Tenemos una pequeña obsesión con el “más”. Más cantidad, más intensidad, más rápido… y suponemos que eso significa mejores resultados.
Pero cuando un producto se utiliza por gotas, más no significa automáticamente mejor.
El error es bastante lógico: “Si unas gotas producen determinado efecto, entonces duplicarlas debería duplicar el beneficio”. El problema es que el cuerpo y los productos no funcionan necesariamente de manera lineal.
Por eso existe algo tan sencillo como la dosis: la cantidad indicada para determinado uso.
Y aquí está la enseñanza importante: respetar una cantidad no significa quedarse corto; significa usar conscientemente lo que tenemos.
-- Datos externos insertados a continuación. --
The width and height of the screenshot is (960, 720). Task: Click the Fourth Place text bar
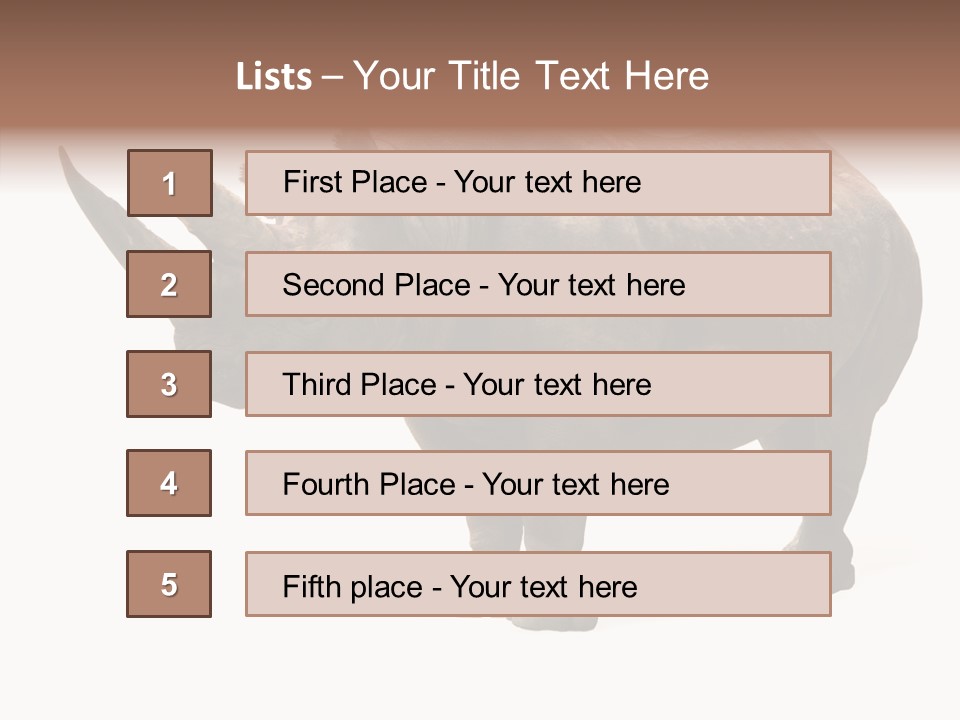click(538, 483)
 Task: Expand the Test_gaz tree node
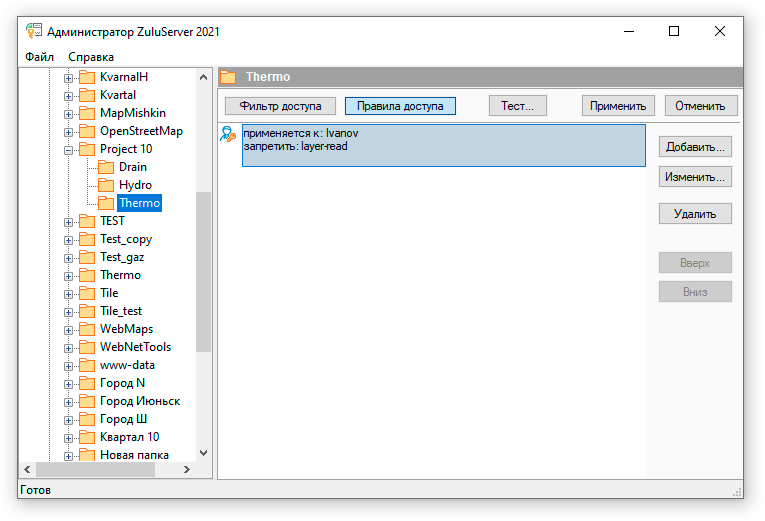pos(69,257)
En lugar de pensar: “¿Cuánto más puedo poner?”, cambia la pregunta:
“¿Cuánto necesito realmente?”
Esa pequeña diferencia transforma nuestra relación con cualquier práctica de bienestar. Dejamos de perseguir intensidad y empezamos a desarrollar precisión.
Incluso cuando trabajamos con algo aparentemente sencillo, vale la pena conocer qué estamos utilizando, cómo debe emplearse y cuáles son sus indicaciones.
Porque echar gotas “a ojo de buen cubero” puede sentirse muy artesanal 😂… pero artesanal y adecuado no siempre son sinónimos.
💧 La próxima vez que tengas el gotero en la mano, detente dos segundos antes de agregar otra gota y pregúntate: ¿la necesito o simplemente estoy suponiendo que más es mejor?